*** TASK INPUT Section Begins ***

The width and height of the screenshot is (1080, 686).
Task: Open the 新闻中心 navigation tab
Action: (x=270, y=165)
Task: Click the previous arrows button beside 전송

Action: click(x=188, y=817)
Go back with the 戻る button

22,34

*** TASK INPUT Section Ends ***
*** TASK INPUT Section Begins ***

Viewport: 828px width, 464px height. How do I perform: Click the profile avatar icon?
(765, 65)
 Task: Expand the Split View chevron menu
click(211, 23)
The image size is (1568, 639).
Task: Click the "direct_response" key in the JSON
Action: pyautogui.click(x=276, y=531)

*** TASK INPUT Section Ends ***
*** TASK INPUT Section Begins ***

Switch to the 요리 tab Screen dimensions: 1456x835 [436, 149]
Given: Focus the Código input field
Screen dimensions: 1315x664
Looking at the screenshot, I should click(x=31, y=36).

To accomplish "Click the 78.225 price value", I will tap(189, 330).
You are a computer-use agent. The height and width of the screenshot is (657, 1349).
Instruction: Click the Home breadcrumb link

*** TASK INPUT Section Ends ***

• _PROBLEM DESCRIPTION_
Above are the records; copy exactly the lines from the line with "You are a computer-use" through the line with "Instruction: Click the Home breadcrumb link", both included.

• _YOUR RESPONSE_
You are a computer-use agent. The height and width of the screenshot is (657, 1349).
Instruction: Click the Home breadcrumb link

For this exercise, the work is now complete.